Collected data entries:

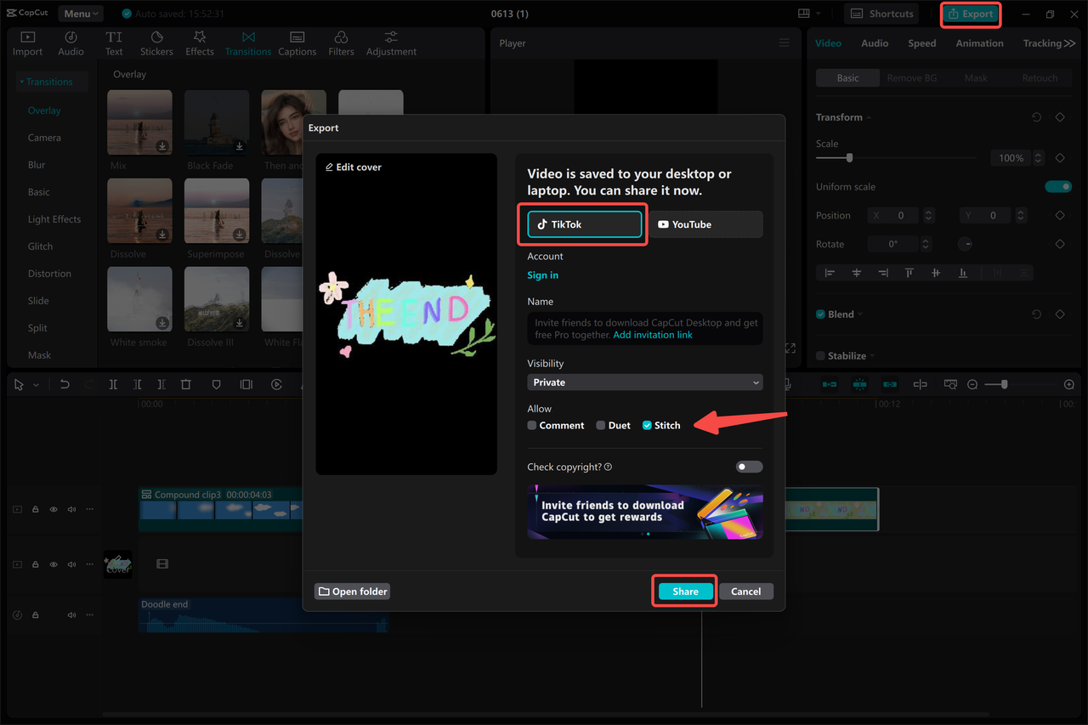Select the Split tool in the timeline toolbar
Image resolution: width=1088 pixels, height=725 pixels.
pos(113,384)
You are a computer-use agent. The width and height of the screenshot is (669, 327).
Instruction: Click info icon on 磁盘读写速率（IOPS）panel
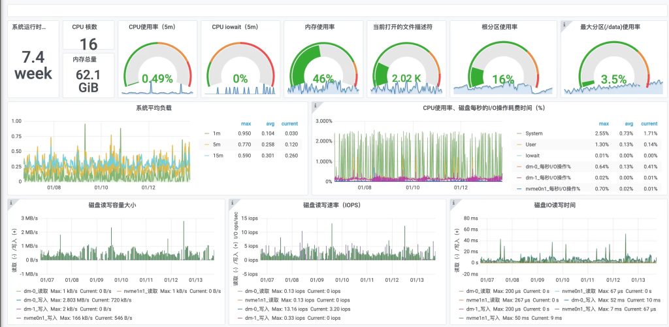(x=232, y=203)
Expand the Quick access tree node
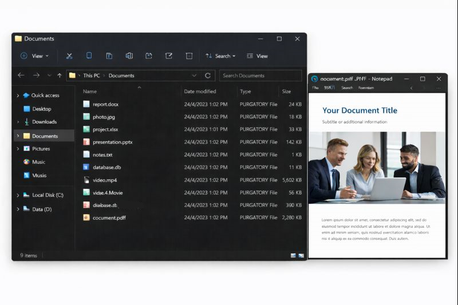458x305 pixels. coord(18,96)
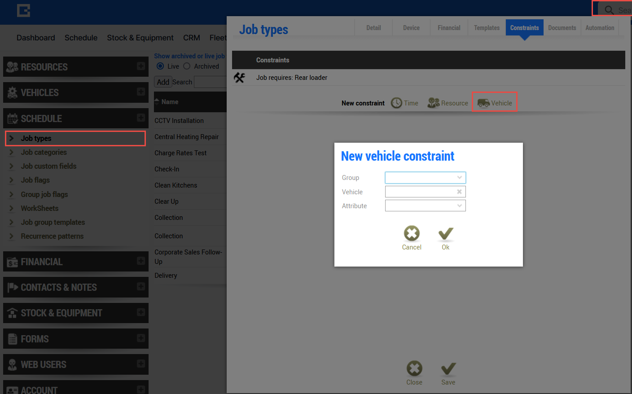
Task: Expand the Resources sidebar section
Action: [141, 66]
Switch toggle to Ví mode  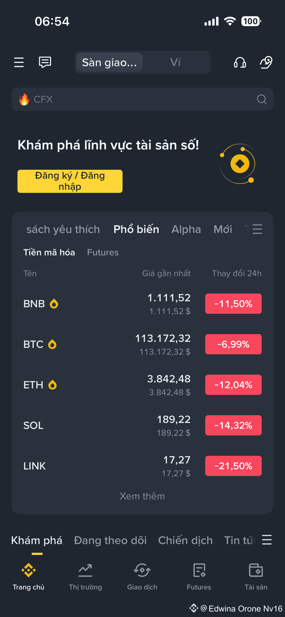pyautogui.click(x=176, y=62)

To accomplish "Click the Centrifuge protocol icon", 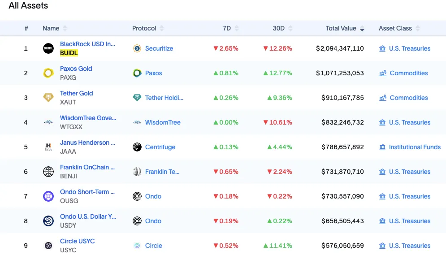I will pyautogui.click(x=137, y=147).
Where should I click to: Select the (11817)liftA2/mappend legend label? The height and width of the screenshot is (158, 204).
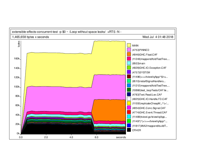click(150, 126)
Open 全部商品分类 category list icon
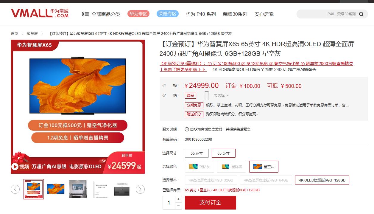The height and width of the screenshot is (214, 374). [x=85, y=14]
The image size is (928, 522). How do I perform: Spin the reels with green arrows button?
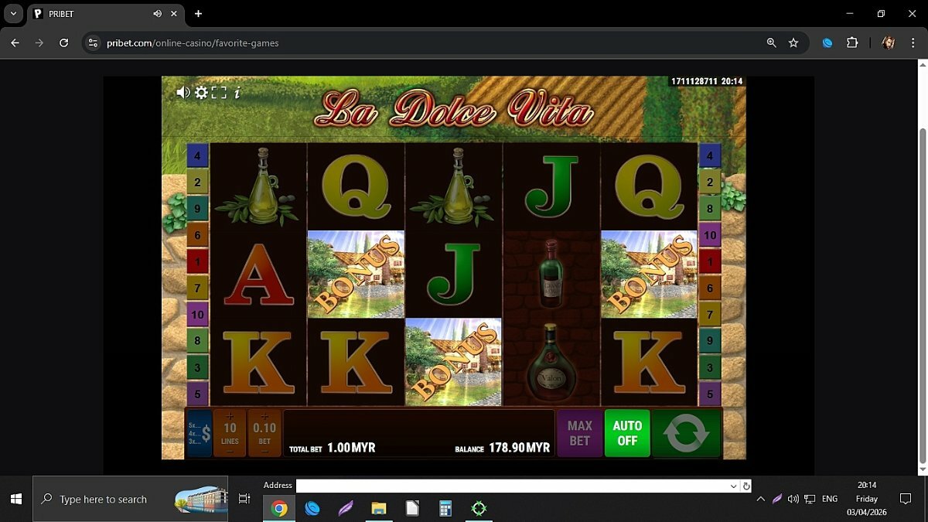686,433
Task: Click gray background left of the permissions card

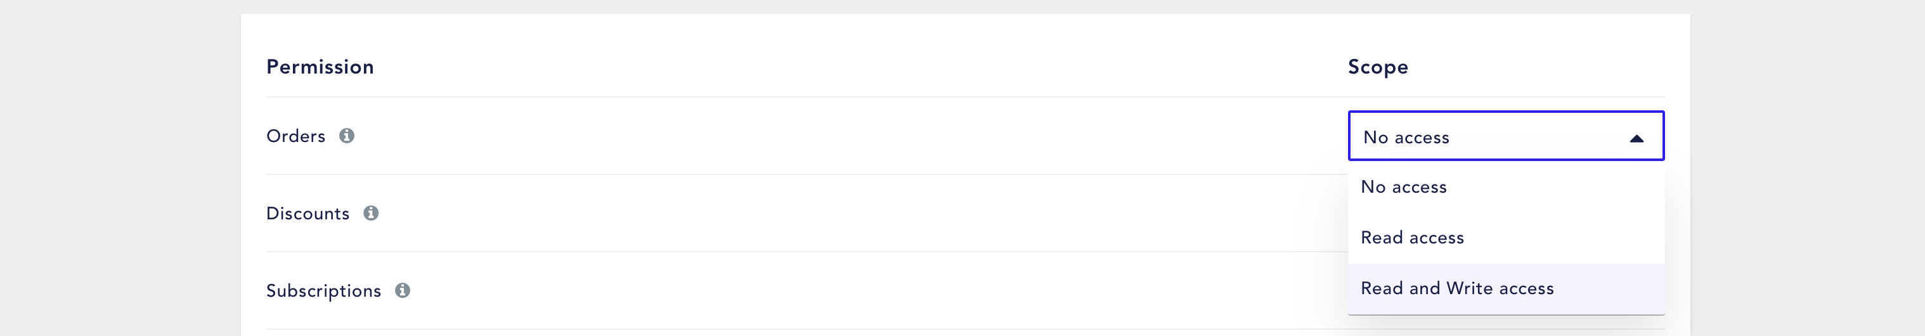Action: tap(120, 168)

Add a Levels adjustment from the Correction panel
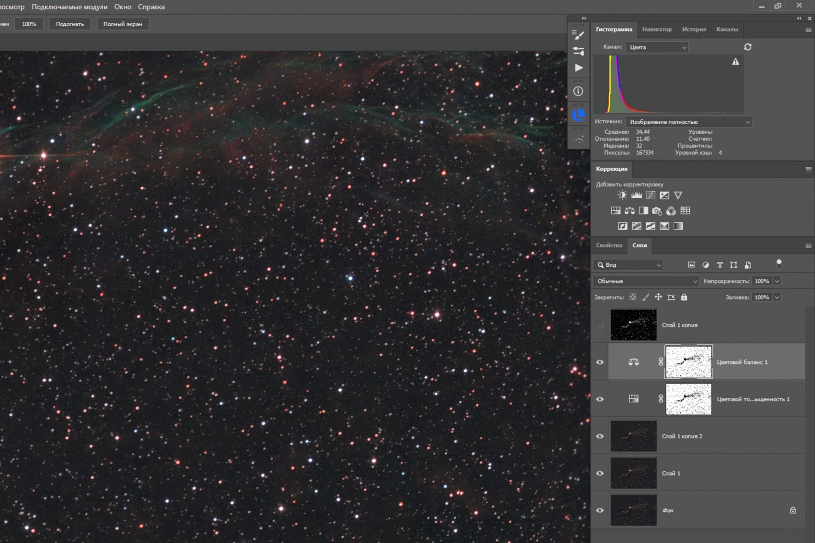636,195
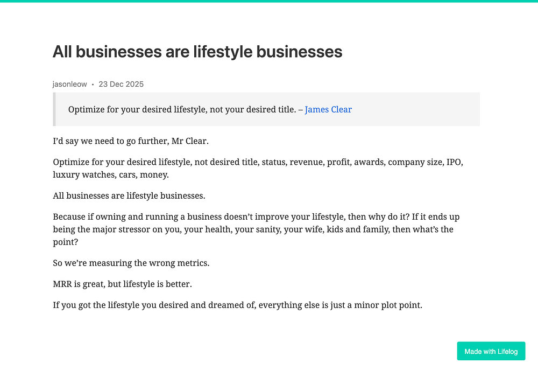This screenshot has width=538, height=371.
Task: Click the line about measuring wrong metrics
Action: click(x=131, y=263)
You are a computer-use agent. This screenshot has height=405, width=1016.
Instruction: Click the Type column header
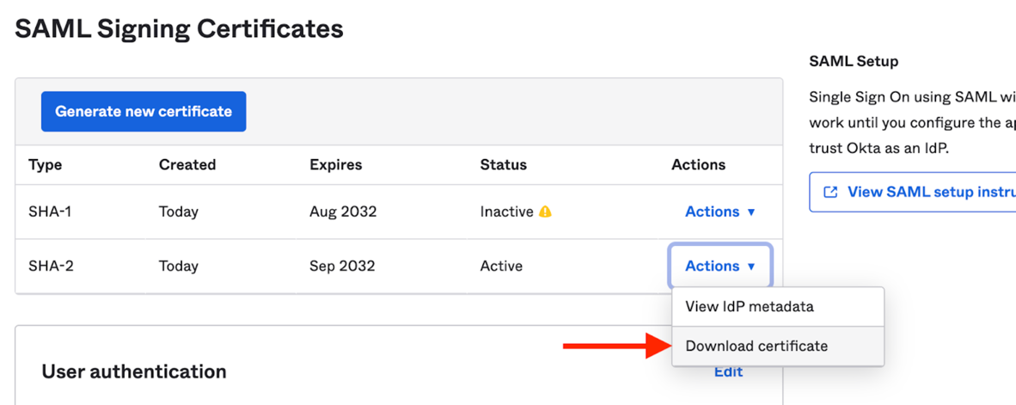45,164
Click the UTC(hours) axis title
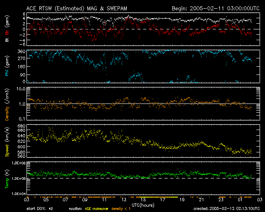265x212 pixels. [x=142, y=204]

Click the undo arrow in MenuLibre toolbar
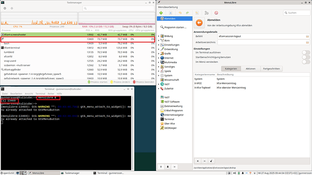[180, 13]
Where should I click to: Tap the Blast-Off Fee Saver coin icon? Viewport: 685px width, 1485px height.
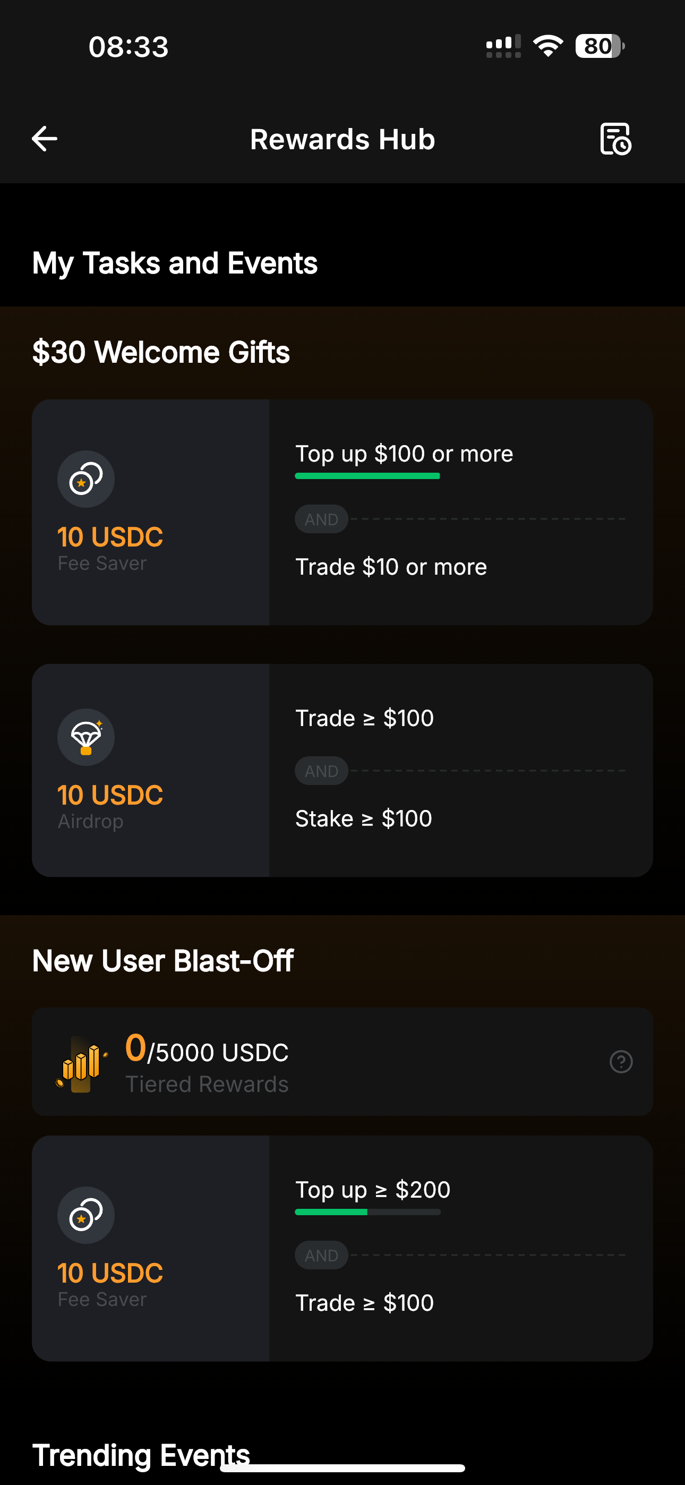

- _YOUR TASK_
Which lines of the data include "agent"? Copy each of them.

- _RESPONSE FOR THIS EXERCISE_
You are a computer-use agent. The width and height of the screenshot is (669, 327).
You are a computer-use agent. This screenshot has height=405, width=1016.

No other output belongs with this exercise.